2020 Fiscal Year Final Research Report
Construction speedup and deepening of partially transpose double array ngram language models
Project/Area Number |
18K11423
|
Research Category |
Grant-in-Aid for Scientific Research (C)
|
Allocation Type | Multi-year Fund |
Section | 一般 |
Review Section |
Basic Section 61030:Intelligent informatics-related
|
Research Institution | University of Tsukuba |
Principal Investigator |
YAMAMOTO Mikio 筑波大学, システム情報系, 教授 (40210562)

TO DO =>
a) List every field label in the research report header, such as the one followed by "18K11423".
b) Write the next lines of the research report header, continuing after the Principal Investigator entry.

SOURCE DATA =>
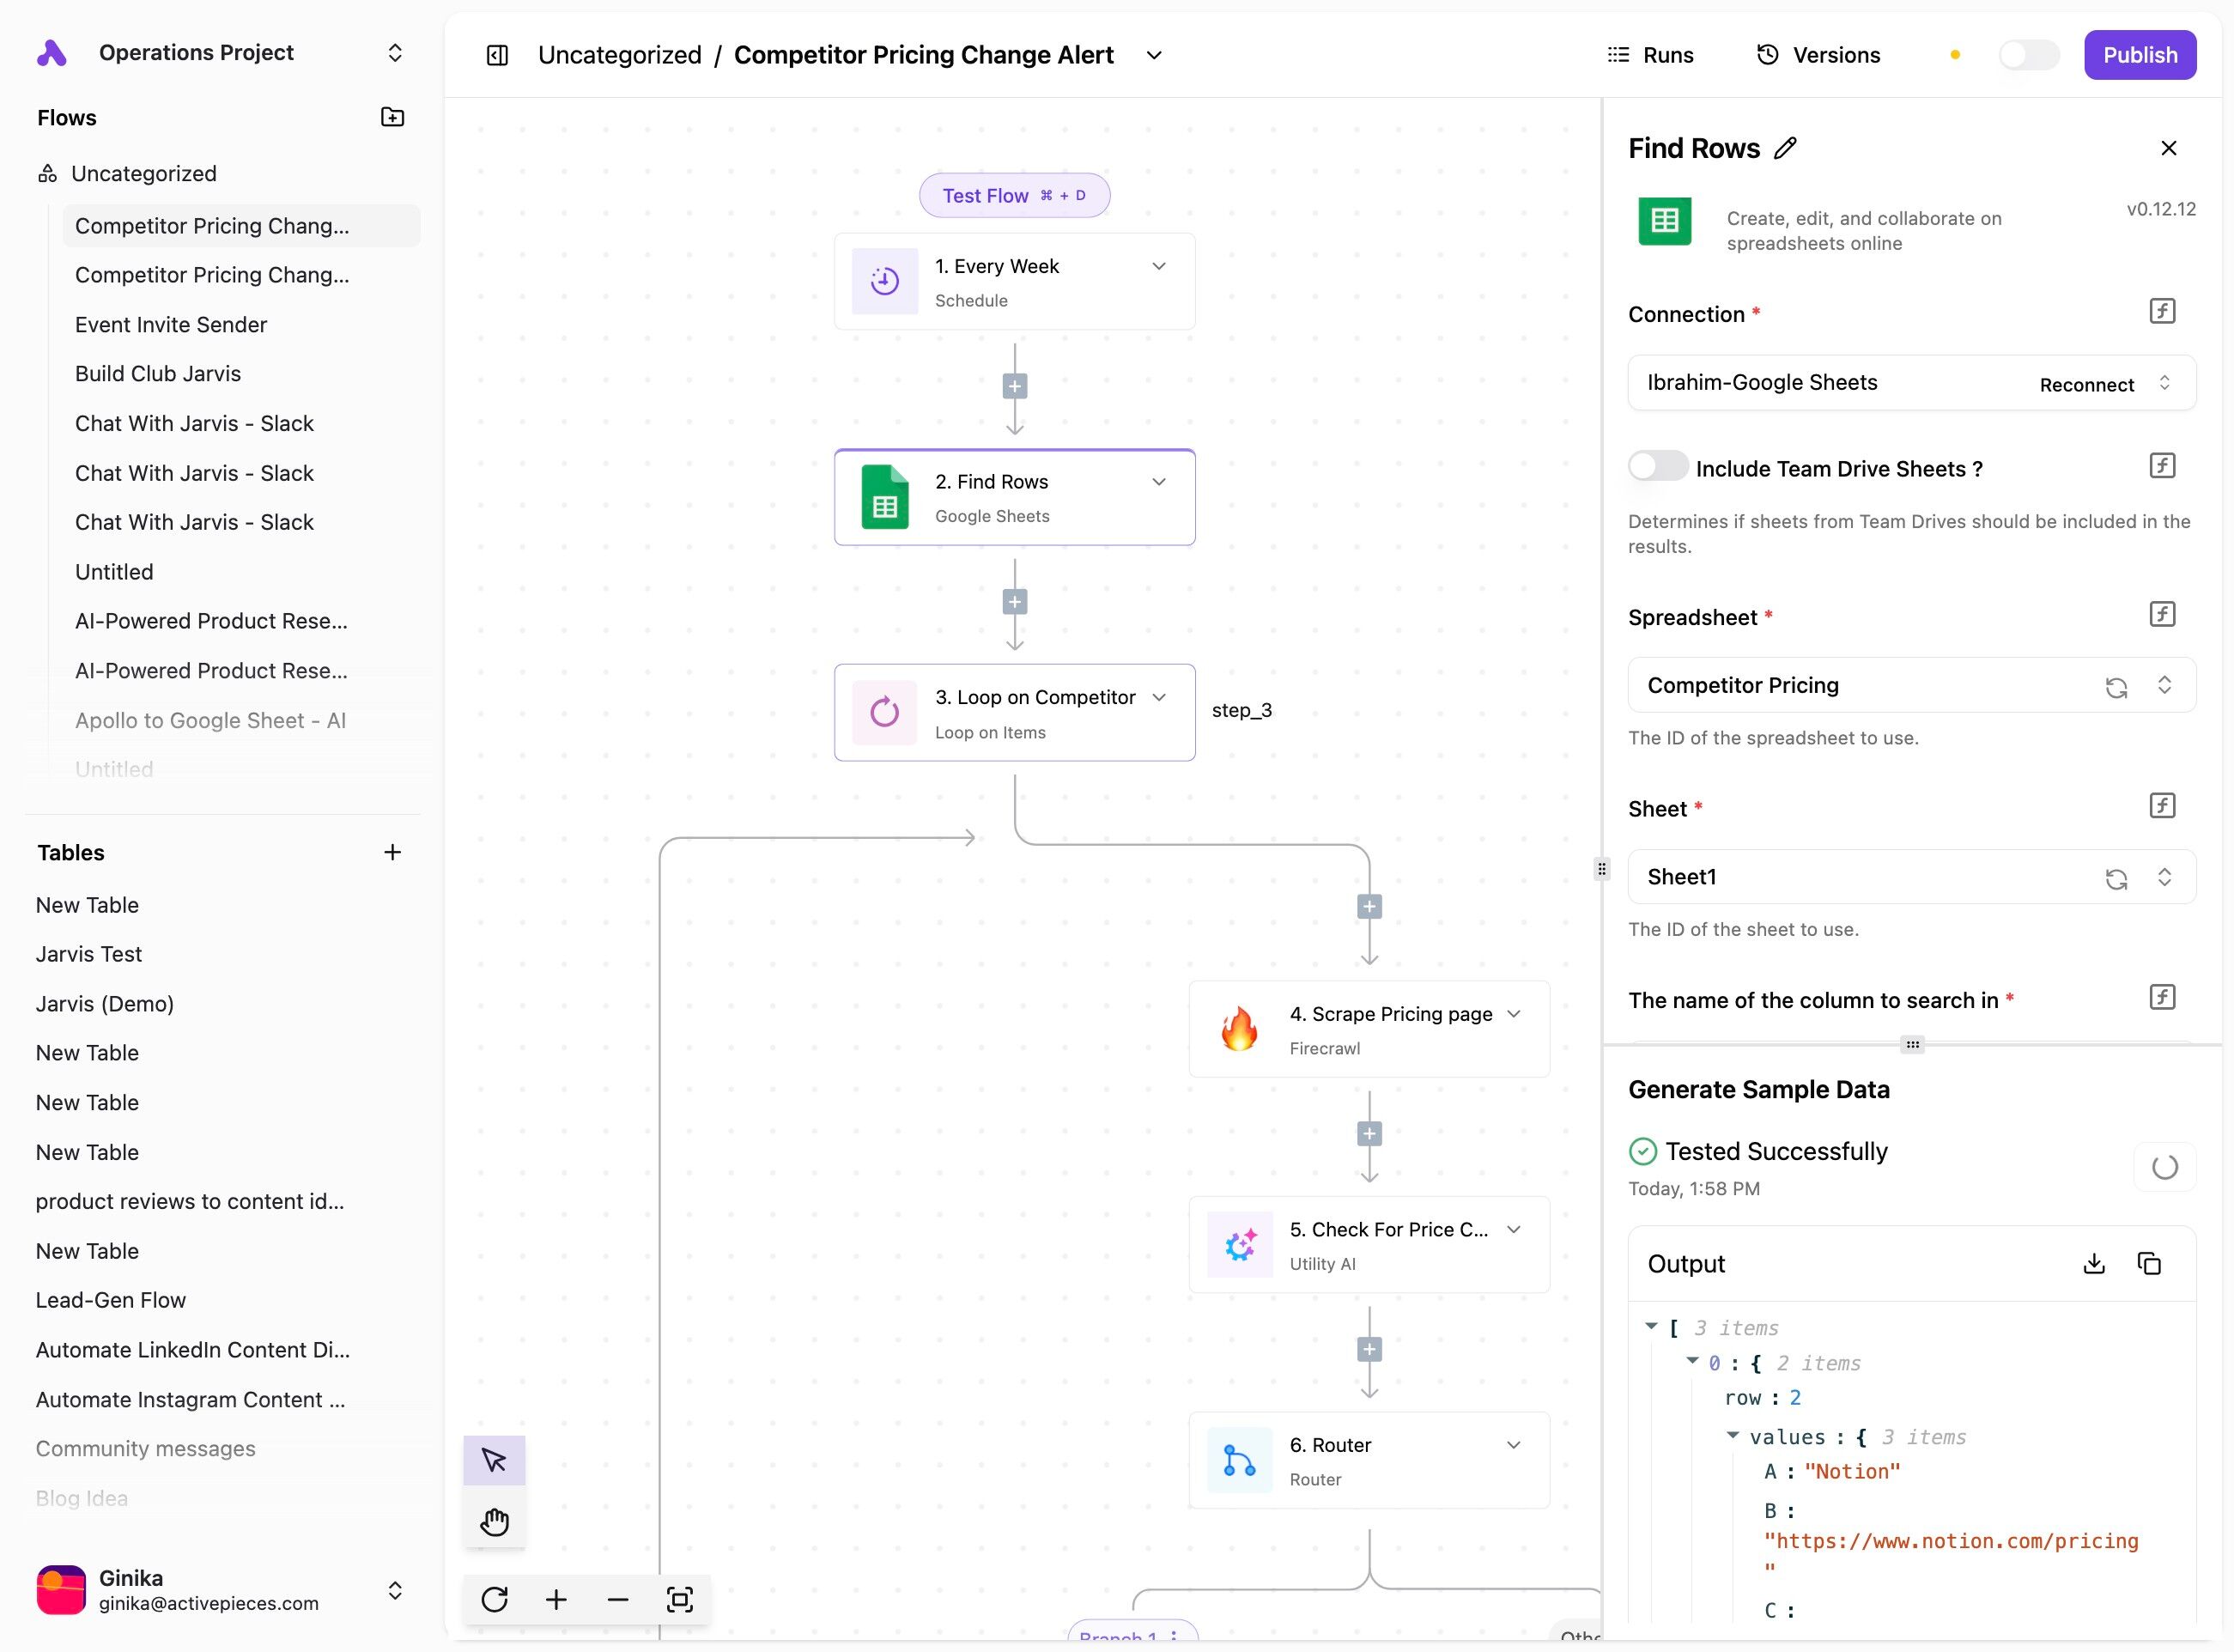
Task: Open the Runs tab
Action: pyautogui.click(x=1650, y=55)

THE RESPONSES =>
a) Project/Area Number, Research Category, Allocation Type, Section, Review Section, Research Institution, Principal Investigator

b)
|
Project Period (FY) |
2018-04-01 – 2021-03-31
|
Keywords | ngram言語モデル / ダブル配列 / 双方向配置 / 文字列マッチング / 細粒度並列化 |
Outline of Final Research Achievements |
The implementation of ngram language models using the partially transposed double array is excellent in terms of both access speed and model size, but has the disadvantage that it takes a very long time to build the model (data structure). The essential difficulty lies in arranging hundreds of millions to billions of child node arrays (with gaps) in a single array so that they do not collide with each other. Due to the large interdependence, it is difficult to increase the speed by techniques such as simple parallelization. In this study, we deeply examined the properties of the partially transposed double array, realized a faster model construction by multiple acceleration methods, and at the same time achieved a higher compression rate.
|
Free Research Field |
情報工学
|
Academic Significance and Societal Importance of the Research Achievements |
ngram言語モデルは音声認識や統計的機械翻訳技術の基盤技術であるため、本研究の成果によって高速かつコンパクトなngram言語モデルを短時間で作成できるようになった点に意義がある。また、より広い観点からは、ダブル配列はトライと呼ばれる一般的な辞書データ構造の実現方法の一つであり、本研究は巨大なデータに対するトライを高速かつコンパクトに実現できるという意味で巨大な辞書を必要とする広いアプリケーションに対しても有効である。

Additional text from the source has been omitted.